Is the Redeemer’s great command;
Nature must count her gold but dross
If she would gain this heav’nly land.

[The fearful soul that tires and faints
And walks the ways of God no more
Is but esteemed 'almost a saint',
And makes his own destruction sure.]

Lord, let not all my hopes be vain:
Create my heart entirely nеw;
Which hypocrites could ne’er attain
And falsе apostates never knew.


i just want to grow things for a while

So, after finishing a long-overdue and frequently interrupted project at work, I took today off. And even though I'd intended to do some actual stuff, I wound up spending pretty much the entire day just growing digital plants and rearranging digital furniture. Here's my ~20th iteration of the two rooms you have to play with in the awkwardly-titled Plant Daddy:

The gameplay loop is pretty basic: buy randomly-generated plants, stick them in the appropriate lighting so they'll grow, water, and collect the subsequent leaves & flowers to "buy" more plants--and furniture to put them on. If you open the apartment windows, you'll be treated to a very soothing mix of summer sounds, complete with a periodic rain storm. The whole thing is just ... satisfying, as my accidental 8 hours spent playing it can attest. :P

I only wish there were a bedroom and kitchen to decorate/fill with plants as well....

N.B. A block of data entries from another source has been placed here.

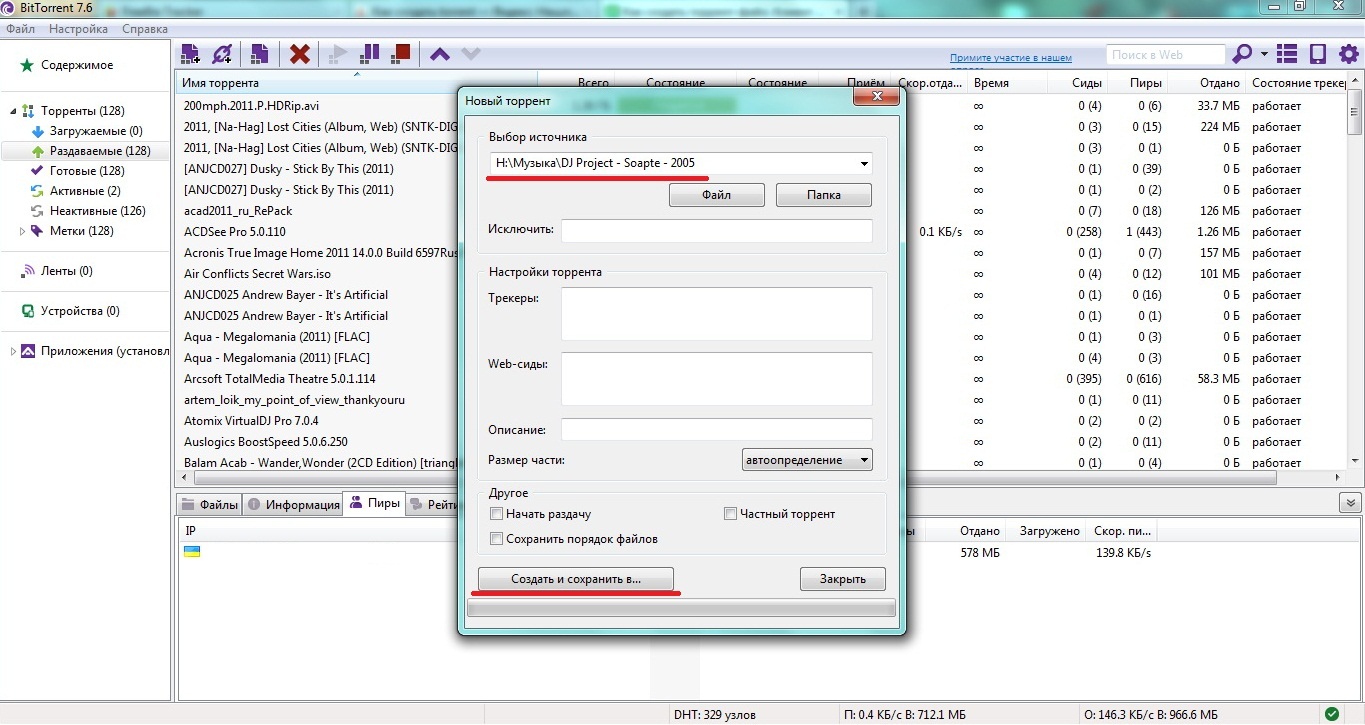
Task: Click the 'Папка' button
Action: 823,195
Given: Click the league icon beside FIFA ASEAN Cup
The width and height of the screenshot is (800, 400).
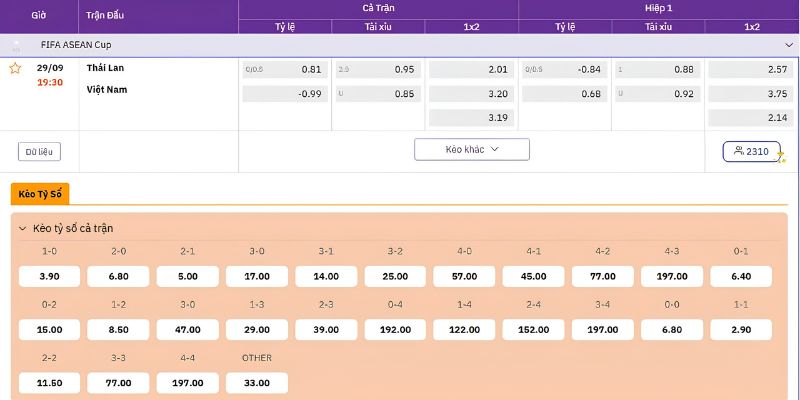Looking at the screenshot, I should [x=16, y=45].
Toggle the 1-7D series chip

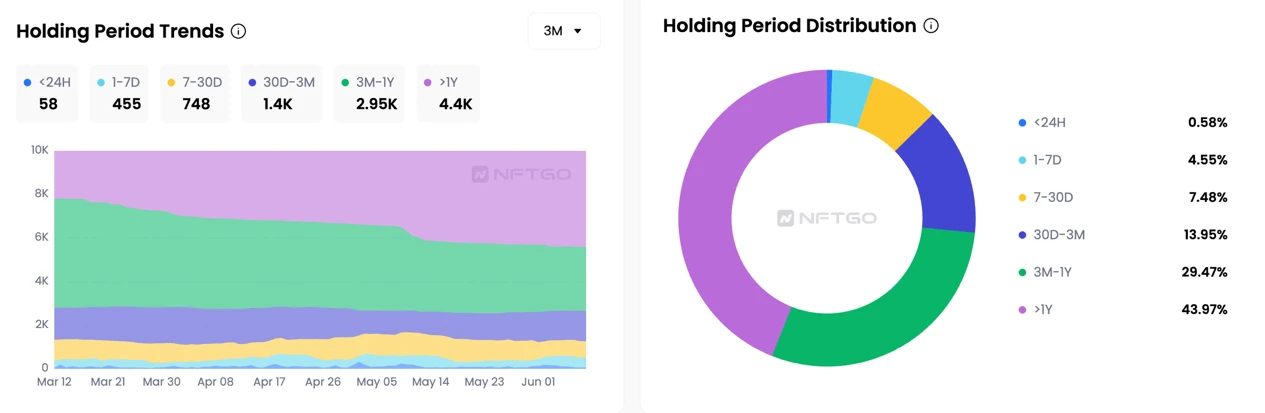119,93

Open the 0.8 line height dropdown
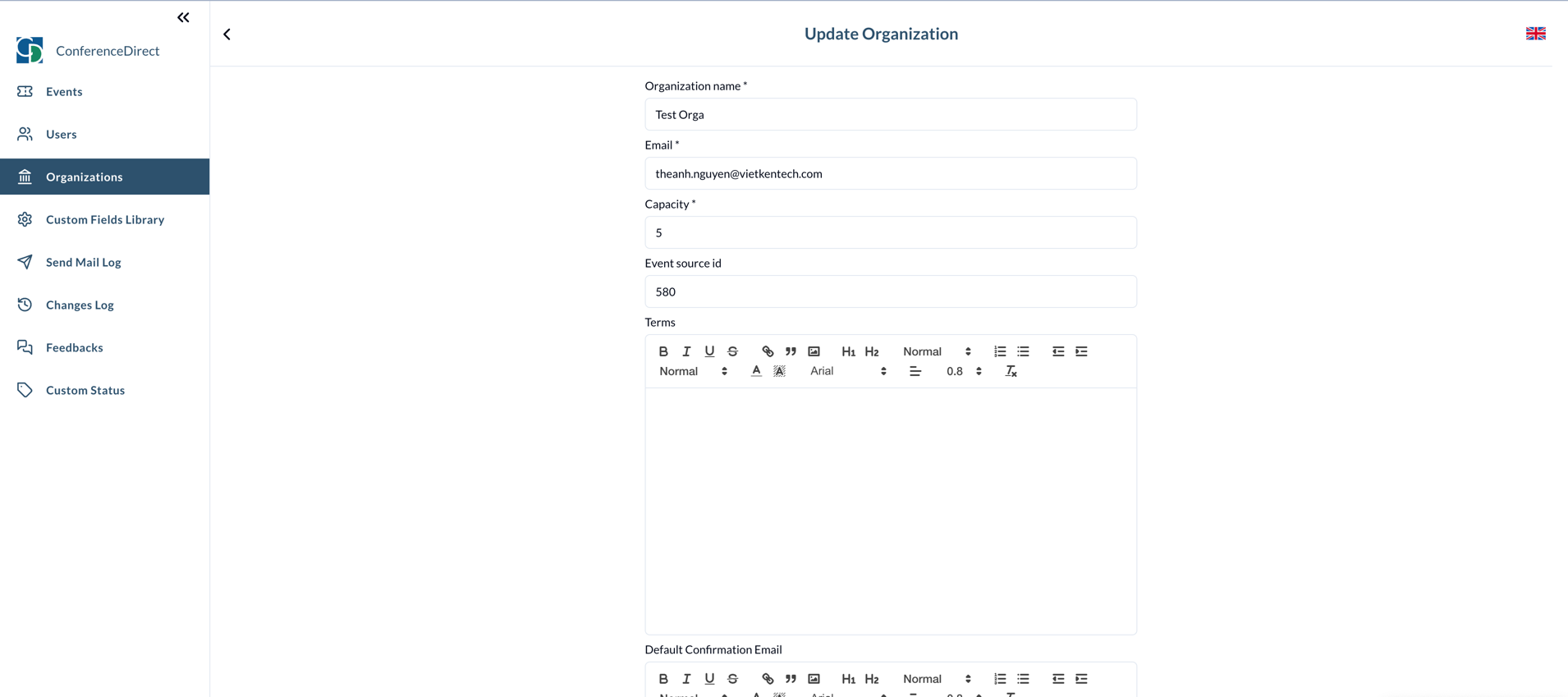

Bit o' Bosch: Saint Christopher Carrying the Christ Child

The problem with trying to talk about anything by Bosch is that I almost inevitably get distracted by each individual detail that it's hard to see the picture as a whole. Stuff like St. Christopher's anti-gravitational cloak, or the tiny dude climbing up into a pot balanced on the tip of a tree branch. The fish that's as big as a woman--or is the woman as small as the fish? Are St. Christopher and the Christ Child giants, or surrounded by pygmies? Maybe there's some sort of "seven-league-boots" deal going on.

What's really fun is clicking on through to the ginormous scan over on Wikipedia--and while I have many unfriendly thoughts about Google in general, I do greatly appreciate their graphics-card-meltingly high quality scans of various masterpieces, including a number by Bosch, because it lets you really appreciate some of the insane details in the background, like the naked dude running around in a field while a dragon crawls around in an abandoned castle. Also, that the tiny climbing dude has left his transparent shirt hung up to dry next to a hunk of meat stuck on a branch.

I want to climb inside this picture and just ... explore.